Invited Paper NM+NS-TuM4
Effects Gas Adsorption and Collisions on the Physical Properties of Single-Walled Carbon Nanotubes@footnote 1@

Tuesday, October 3, 2000, 9:20 am, Room 309

Session: Carbon Nanotubes: Synthesis
Presenter: P. Eklund, Pennsylvania State University
Correspondent: Click to Email

A single-walled carbon nanotube (SWNT) can be thought of as a graphene sheet rolled into a seamless cylinder. They are usually found in bundles containing several hundred tubes, and these bundles present an ideal microporous medium accessible to small gas molecules and ions. For this reason SWNTs are expected to be a sensitive chemical sensor, as has been reported recently.

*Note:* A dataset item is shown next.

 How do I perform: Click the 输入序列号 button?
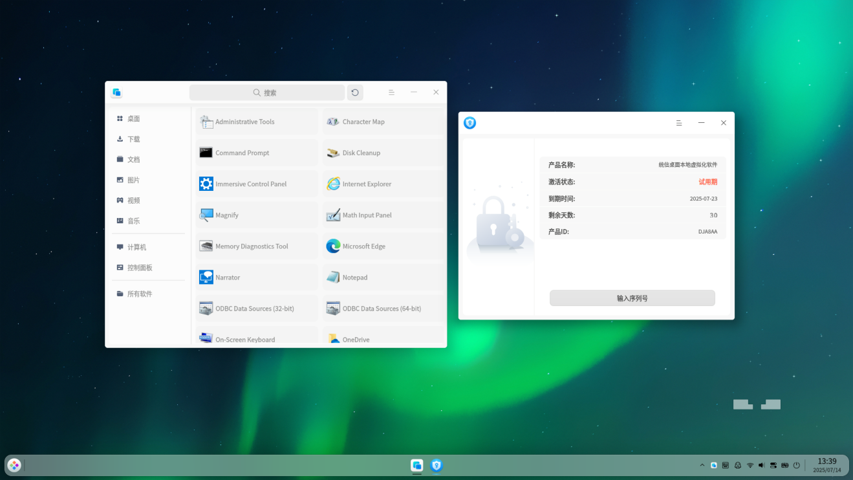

Bundles of SWNTs undergo charge transfer reactions similar to graphite, and this charge transfer when large enough can be monitored by Raman scattering. Even when very weak charge transfer, or just gas collisions with tube walls occurs, electrical transport (resistivity and thermopower) is found to be a very sensitive probe of the perturbation on the nanotube. We first review the effects on the physical properties with reagents that produce large amounts of charge transfer (e.g., alkali metals and iodine), then move to results on gases suspected of weak charge transfer reactions with SWNT (i.e., NH3) and then finally to weaker perturbations caused by physisorbed gases, such as CO. Finally, the surprizingly strong effects on the resistivity and thermoelectric power from collisions of inert gas molecules (e.g., He) with the SWNT walls will be presented. @FootnoteText@@footnote 1@Work supported by the ONR and NSF.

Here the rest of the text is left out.